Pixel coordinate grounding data
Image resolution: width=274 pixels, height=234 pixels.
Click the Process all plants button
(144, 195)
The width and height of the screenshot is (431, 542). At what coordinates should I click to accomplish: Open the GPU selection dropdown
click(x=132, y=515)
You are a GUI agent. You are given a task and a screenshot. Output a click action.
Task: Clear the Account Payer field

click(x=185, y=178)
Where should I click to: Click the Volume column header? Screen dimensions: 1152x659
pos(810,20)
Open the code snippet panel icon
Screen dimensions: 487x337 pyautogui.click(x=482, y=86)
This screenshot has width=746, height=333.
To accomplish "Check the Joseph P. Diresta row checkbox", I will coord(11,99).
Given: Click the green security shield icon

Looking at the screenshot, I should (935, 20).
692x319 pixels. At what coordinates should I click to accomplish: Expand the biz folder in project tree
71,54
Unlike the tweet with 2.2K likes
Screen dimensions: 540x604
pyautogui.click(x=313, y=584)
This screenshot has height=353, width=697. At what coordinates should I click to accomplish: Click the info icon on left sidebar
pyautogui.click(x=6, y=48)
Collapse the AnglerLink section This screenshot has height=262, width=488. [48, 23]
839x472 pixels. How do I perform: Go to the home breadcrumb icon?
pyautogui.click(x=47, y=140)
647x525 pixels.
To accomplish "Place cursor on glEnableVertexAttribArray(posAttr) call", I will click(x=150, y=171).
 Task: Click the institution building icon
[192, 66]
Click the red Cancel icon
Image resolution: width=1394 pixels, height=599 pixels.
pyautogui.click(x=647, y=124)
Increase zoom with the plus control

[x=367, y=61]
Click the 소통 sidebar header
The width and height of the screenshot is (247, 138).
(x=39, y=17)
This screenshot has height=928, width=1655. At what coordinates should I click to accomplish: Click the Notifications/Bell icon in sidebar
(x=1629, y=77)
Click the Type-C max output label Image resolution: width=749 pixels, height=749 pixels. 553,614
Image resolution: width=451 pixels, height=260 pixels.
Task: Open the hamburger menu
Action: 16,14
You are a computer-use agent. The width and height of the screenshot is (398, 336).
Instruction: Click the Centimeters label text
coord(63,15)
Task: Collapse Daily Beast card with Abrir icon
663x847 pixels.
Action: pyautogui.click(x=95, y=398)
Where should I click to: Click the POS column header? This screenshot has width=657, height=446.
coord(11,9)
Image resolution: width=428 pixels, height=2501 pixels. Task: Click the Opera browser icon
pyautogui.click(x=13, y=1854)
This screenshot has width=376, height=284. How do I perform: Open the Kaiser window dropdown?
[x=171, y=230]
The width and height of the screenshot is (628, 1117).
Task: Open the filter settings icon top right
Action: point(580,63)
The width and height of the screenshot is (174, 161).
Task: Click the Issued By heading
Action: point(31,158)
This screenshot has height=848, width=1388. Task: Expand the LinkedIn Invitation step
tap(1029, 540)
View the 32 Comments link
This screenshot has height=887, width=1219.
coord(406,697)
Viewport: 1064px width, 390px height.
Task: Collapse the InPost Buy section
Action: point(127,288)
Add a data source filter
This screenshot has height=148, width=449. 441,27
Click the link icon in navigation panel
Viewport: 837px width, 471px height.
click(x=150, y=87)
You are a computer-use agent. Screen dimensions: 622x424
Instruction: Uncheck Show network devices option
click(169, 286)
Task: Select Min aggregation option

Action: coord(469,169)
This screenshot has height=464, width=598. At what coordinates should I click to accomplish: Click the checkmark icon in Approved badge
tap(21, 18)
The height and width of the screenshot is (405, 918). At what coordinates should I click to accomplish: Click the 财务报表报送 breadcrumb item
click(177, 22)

### Exercise instructions
Pick out the lines above containing the word "computer", then copy them.

### Output for this exercise
You are a computer-use agent. The width and height of the screenshot is (398, 336).
You are a computer-use agent. Screen dimensions: 622x424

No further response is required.